The term borrows its logic from mathematics. A singularity is a point where the normal rules break down — where the equations that described everything up to that moment stop holding. Applied to organisations, the singularity refers to the moment when AI agents become capable enough, cheap enough, and integrated enough that the fundamental logic of how companies are structured — the logic that gave us org charts, management layers, and weekly status meetings — simply stops applying.
The concept is not about a single dramatic moment of replacement. It describes a threshold: below it, AI makes organisations more efficient while leaving their structure intact; above it, AI makes the existing organisational form obsolete. On one side of the line, a traditional company runs faster because it uses AI tools. On the other, something new — a smaller group of humans working alongside intelligent agents, organised not around hierarchy but around layers of specialised capability with human judgment at the top.
What makes it singular rather than merely transformative is the self-reinforcing nature of the change. An AI-native organisation that also learns gets better at what it does every time it operates. It compounds. A traditional organisation slotting AI tools into existing workflows does not compound in the same way — it improves incrementally. The gap between the two grows faster than incremental adoption can close.

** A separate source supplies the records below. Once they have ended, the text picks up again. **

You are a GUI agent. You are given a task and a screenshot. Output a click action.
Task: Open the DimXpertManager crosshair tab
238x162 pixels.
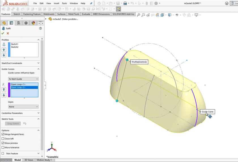[x=26, y=23]
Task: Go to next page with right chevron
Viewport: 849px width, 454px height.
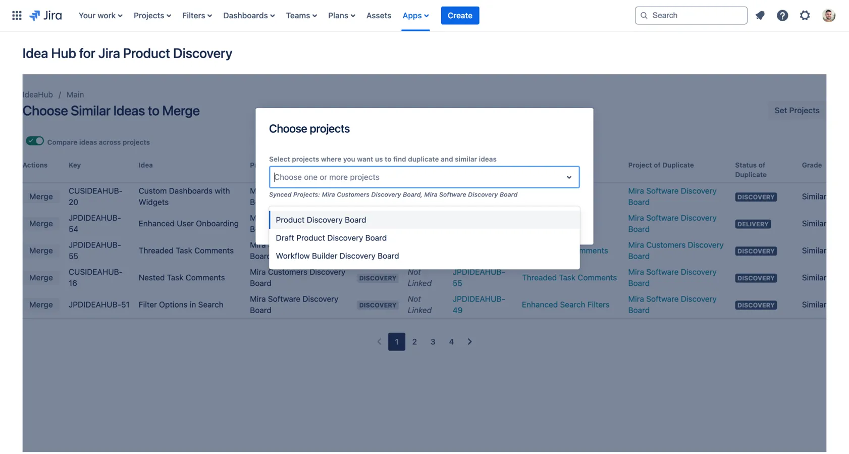Action: 469,341
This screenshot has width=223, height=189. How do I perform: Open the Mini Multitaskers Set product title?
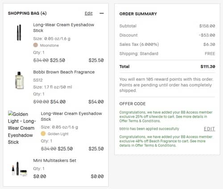click(x=55, y=160)
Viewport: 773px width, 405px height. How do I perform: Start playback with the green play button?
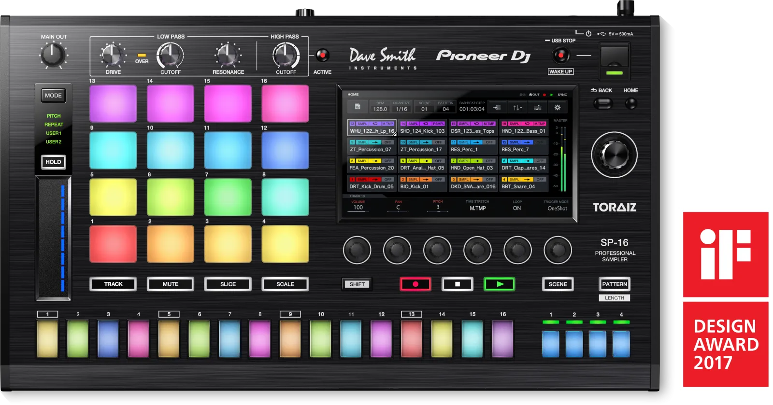tap(500, 284)
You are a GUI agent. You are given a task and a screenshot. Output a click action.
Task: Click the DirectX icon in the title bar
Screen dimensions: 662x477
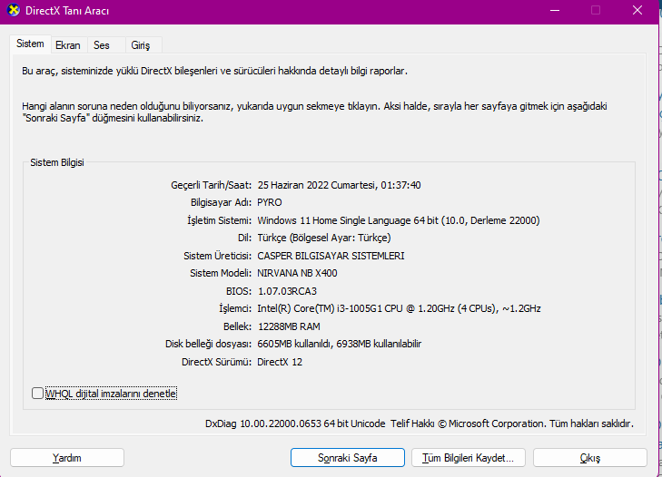pyautogui.click(x=11, y=10)
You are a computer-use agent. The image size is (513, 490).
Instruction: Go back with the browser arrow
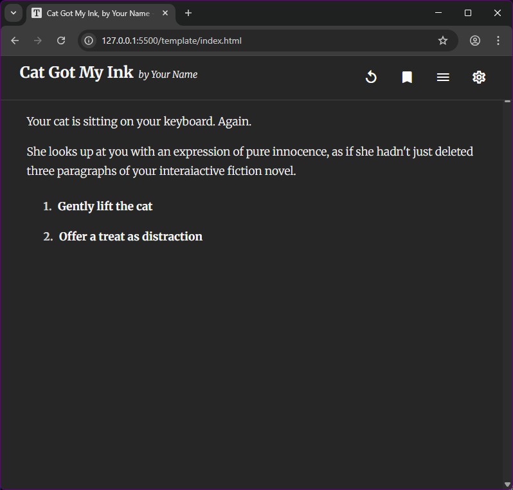click(15, 41)
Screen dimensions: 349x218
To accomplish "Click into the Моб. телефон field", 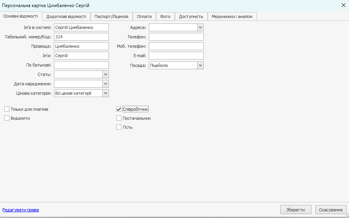I will point(176,46).
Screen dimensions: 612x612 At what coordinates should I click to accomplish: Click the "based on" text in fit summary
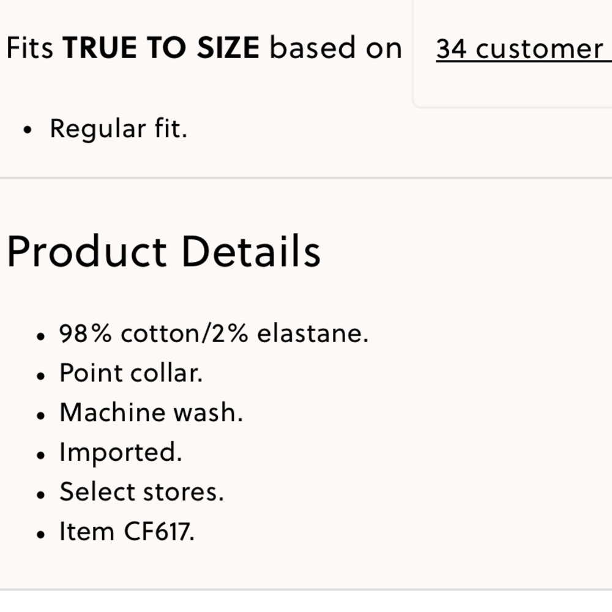tap(335, 48)
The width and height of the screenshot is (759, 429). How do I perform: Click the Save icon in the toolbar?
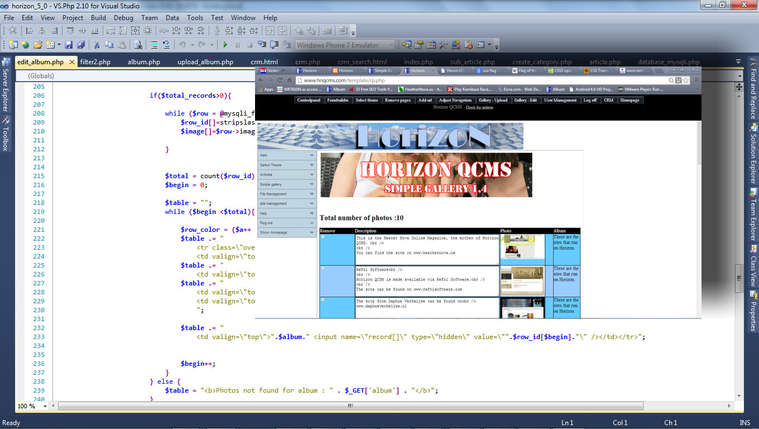pos(69,45)
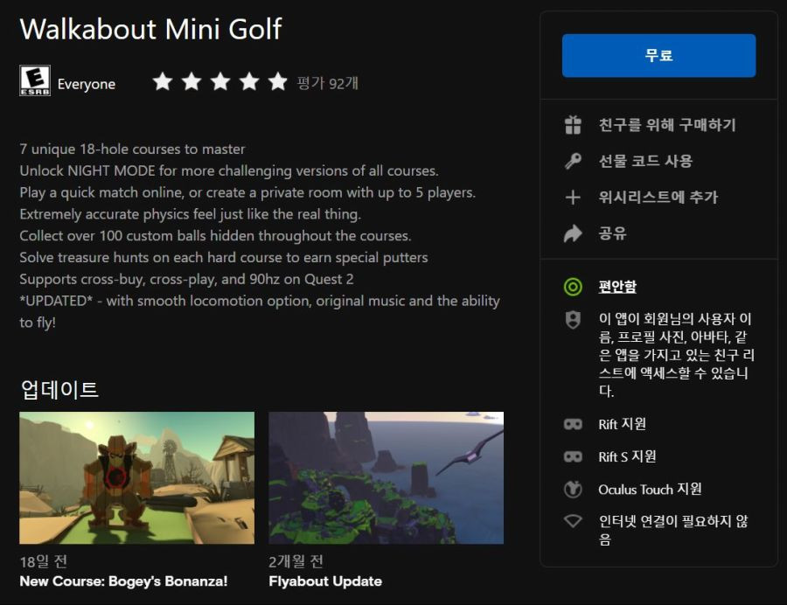Click the headset icon beside Rift S 지원
This screenshot has width=787, height=605.
[x=573, y=456]
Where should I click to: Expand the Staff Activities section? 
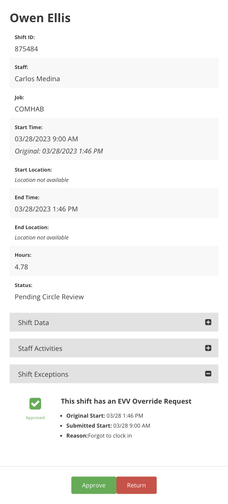click(111, 348)
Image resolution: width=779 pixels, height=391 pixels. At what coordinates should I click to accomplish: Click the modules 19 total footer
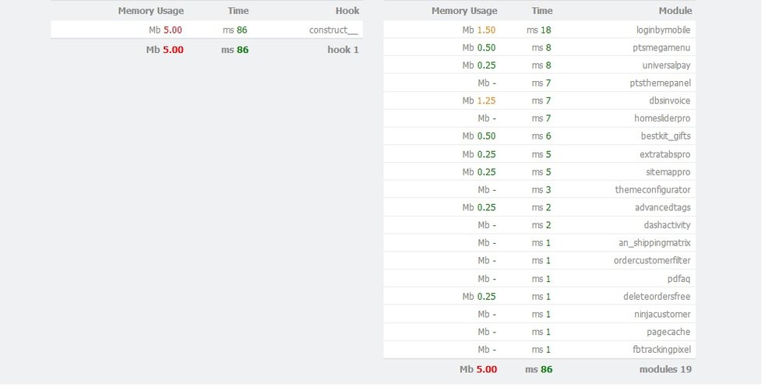[665, 369]
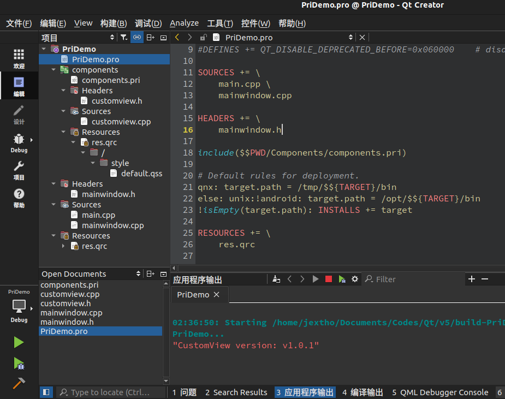Click the Type to locate search box
The width and height of the screenshot is (505, 399).
tap(109, 392)
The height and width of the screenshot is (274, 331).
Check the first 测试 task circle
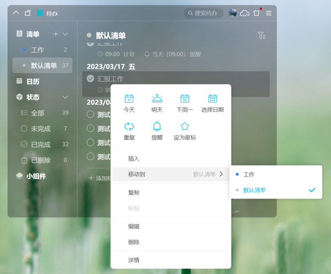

The honest caveat is that no one knows when this threshold gets crossed for any given industry, company, or function. What is knowable is the direction of travel, and the principle that tends to hold for discontinuous transitions: the organisations that thrive are rarely the ones that saw it coming the clearest, but the ones that built the capacity to adapt fastest. The singularity, in this reading, is less a date on a calendar and more a test of institutional character.